> **LISTED ENTRIES**
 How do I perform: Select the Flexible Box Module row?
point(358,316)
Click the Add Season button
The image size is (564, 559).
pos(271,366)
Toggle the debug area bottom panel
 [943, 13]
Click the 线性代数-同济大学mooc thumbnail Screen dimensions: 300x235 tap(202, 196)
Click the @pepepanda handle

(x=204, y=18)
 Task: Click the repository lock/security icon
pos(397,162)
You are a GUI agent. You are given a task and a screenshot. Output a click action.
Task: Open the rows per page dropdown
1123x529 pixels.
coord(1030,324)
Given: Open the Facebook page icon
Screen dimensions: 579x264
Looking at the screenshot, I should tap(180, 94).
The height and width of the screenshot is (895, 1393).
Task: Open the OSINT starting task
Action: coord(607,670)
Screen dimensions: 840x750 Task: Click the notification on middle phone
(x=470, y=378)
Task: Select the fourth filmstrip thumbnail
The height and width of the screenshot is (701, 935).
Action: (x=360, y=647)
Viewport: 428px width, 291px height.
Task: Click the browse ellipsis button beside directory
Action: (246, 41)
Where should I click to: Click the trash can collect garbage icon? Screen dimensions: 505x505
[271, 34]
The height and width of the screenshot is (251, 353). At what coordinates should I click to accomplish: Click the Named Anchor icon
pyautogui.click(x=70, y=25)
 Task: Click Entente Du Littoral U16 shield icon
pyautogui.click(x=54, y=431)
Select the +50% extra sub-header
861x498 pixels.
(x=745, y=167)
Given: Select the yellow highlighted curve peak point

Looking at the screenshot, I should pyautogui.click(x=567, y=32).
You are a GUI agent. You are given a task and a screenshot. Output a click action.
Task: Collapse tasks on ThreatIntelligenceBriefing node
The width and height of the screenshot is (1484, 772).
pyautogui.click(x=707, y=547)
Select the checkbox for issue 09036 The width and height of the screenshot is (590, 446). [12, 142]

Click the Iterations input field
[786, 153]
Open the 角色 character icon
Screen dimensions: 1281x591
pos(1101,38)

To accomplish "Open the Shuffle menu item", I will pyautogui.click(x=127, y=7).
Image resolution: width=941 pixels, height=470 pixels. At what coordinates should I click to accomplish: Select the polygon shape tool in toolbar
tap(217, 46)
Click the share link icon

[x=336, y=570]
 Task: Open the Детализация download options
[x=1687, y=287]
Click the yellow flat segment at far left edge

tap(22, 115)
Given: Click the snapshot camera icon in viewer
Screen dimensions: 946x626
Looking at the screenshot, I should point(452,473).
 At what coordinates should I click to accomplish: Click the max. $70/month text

> **WORK TO BE COMPLETED**
Count every line in the data that contains the word "page", then give that count and nothing else.

> **ANSWER SPACE**
2